>> Begin Material provided

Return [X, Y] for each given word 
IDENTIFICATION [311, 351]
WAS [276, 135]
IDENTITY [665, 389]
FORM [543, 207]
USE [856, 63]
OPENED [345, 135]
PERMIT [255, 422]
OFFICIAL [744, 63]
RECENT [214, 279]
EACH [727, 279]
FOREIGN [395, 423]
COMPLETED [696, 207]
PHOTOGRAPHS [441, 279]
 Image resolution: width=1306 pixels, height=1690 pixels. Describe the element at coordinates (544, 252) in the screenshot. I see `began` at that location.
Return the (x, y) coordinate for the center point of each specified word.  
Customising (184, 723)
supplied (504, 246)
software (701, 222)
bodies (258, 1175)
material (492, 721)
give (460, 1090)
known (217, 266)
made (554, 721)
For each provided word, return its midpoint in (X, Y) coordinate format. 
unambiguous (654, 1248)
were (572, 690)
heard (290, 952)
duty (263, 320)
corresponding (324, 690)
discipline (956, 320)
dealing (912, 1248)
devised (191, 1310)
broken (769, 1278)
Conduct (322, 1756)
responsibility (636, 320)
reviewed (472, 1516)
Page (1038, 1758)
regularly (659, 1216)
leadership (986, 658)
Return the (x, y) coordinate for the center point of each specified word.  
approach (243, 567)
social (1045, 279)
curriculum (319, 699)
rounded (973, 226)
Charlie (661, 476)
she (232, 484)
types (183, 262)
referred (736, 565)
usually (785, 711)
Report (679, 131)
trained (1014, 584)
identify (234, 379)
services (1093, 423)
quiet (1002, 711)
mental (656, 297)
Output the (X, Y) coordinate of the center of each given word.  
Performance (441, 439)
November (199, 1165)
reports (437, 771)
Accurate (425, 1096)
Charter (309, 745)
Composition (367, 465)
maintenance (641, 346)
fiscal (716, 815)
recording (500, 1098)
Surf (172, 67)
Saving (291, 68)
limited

>> End Material provided

*Given task*:
Lay out the data above as a Markdown table with the columns Row and Line, numbering each non-blank line in order and skipping blank ones.

*Full response*:
| Row | Line |
|---|---|
| 1 | Return [X, Y] for each given word  |
| 2 | IDENTIFICATION [311, 351] |
| 3 | WAS [276, 135] |
| 4 | IDENTITY [665, 389] |
| 5 | FORM [543, 207] |
| 6 | USE [856, 63] |
| 7 | OPENED [345, 135] |
| 8 | PERMIT [255, 422] |
| 9 | OFFICIAL [744, 63] |
| 10 | RECENT [214, 279] |
| 11 | EACH [727, 279] |
| 12 | FOREIGN [395, 423] |
| 13 | COMPLETED [696, 207] |
| 14 | PHOTOGRAPHS [441, 279] |
| 15 |  Image resolution: width=1306 pixels, height=1690 pixels. Describe the element at coordinates (544, 252) in the screenshot. I see `began` at that location. |
| 16 | Return the (x, y) coordinate for the center point of each specified word.   |
| 17 | Customising (184, 723) |
| 18 | supplied (504, 246) |
| 19 | software (701, 222) |
| 20 | bodies (258, 1175) |
| 21 | material (492, 721) |
| 22 | give (460, 1090) |
| 23 | known (217, 266) |
| 24 | made (554, 721) |
| 25 | For each provided word, return its midpoint in (X, Y) coordinate format.  |
| 26 | unambiguous (654, 1248) |
| 27 | were (572, 690) |
| 28 | heard (290, 952) |
| 29 | duty (263, 320) |
| 30 | corresponding (324, 690) |
| 31 | discipline (956, 320) |
| 32 | dealing (912, 1248) |
| 33 | devised (191, 1310) |
| 34 | broken (769, 1278) |
| 35 | Conduct (322, 1756) |
| 36 | responsibility (636, 320) |
| 37 | reviewed (472, 1516) |
| 38 | Page (1038, 1758) |
| 39 | regularly (659, 1216) |
| 40 | leadership (986, 658) |
| 41 | Return the (x, y) coordinate for the center point of each specified word.   |
| 42 | approach (243, 567) |
| 43 | social (1045, 279) |
| 44 | curriculum (319, 699) |
| 45 | rounded (973, 226) |
| 46 | Charlie (661, 476) |
| 47 | she (232, 484) |
| 48 | types (183, 262) |
| 49 | referred (736, 565) |
| 50 | usually (785, 711) |
| 51 | Report (679, 131) |
| 52 | trained (1014, 584) |
| 53 | identify (234, 379) |
| 54 | services (1093, 423) |
| 55 | quiet (1002, 711) |
| 56 | mental (656, 297) |
| 57 | Output the (X, Y) coordinate of the center of each given word.   |
| 58 | Performance (441, 439) |
| 59 | November (199, 1165) |
| 60 | reports (437, 771) |
| 61 | Accurate (425, 1096) |
| 62 | Charter (309, 745) |
| 63 | Composition (367, 465) |
| 64 | maintenance (641, 346) |
| 65 | fiscal (716, 815) |
| 66 | recording (500, 1098) |
| 67 | Surf (172, 67) |
| 68 | Saving (291, 68) |
| 69 | limited |